Can you convert the material, from the line containing "Task: Open the Regions filter dropdown" down to the line containing "Action: (644, 172)" (both lines included), into a JSON list of strings with one string per line and blank lines omitted? Leave the pictures out.

__DATA ENTRIES__
※ ※ ※
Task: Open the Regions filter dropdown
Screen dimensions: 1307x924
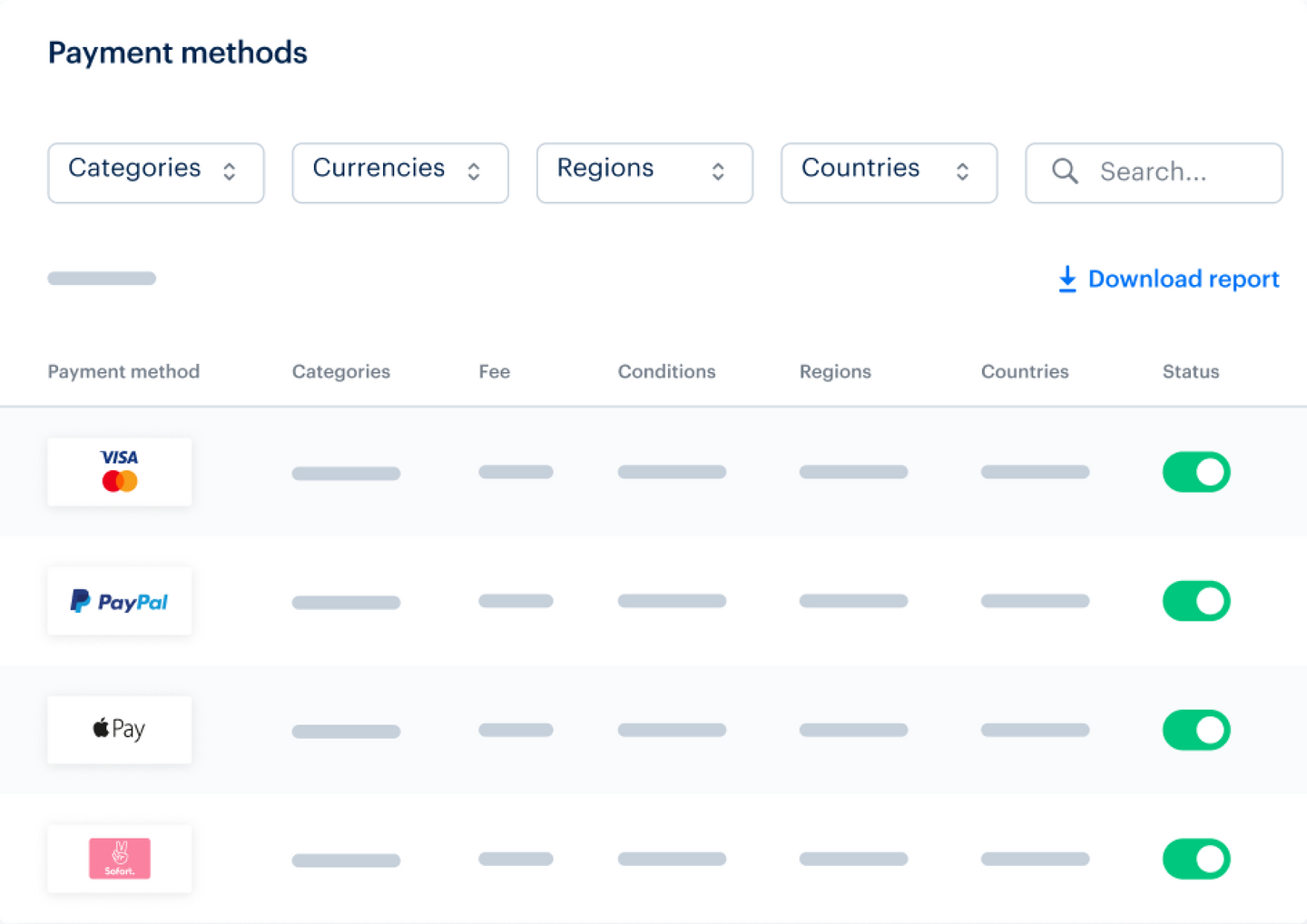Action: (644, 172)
※ ※ ※
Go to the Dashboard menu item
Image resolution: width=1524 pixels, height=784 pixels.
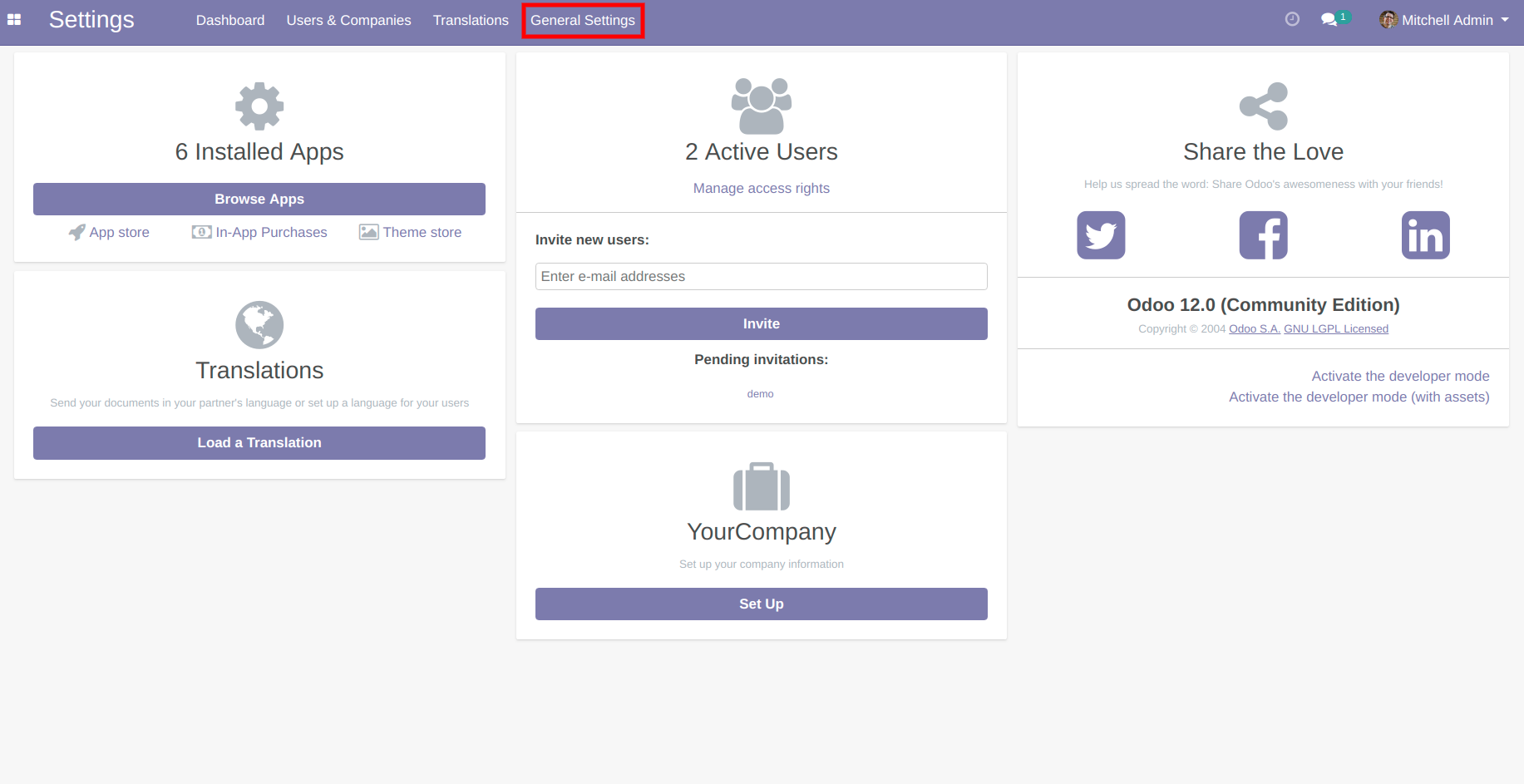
※ ※ ※
__ANSWER TO THIS PROBLEM__
[
  "Task: Open the Regions filter dropdown",
  "Screen dimensions: 1307x924",
  "Action: (644, 172)"
]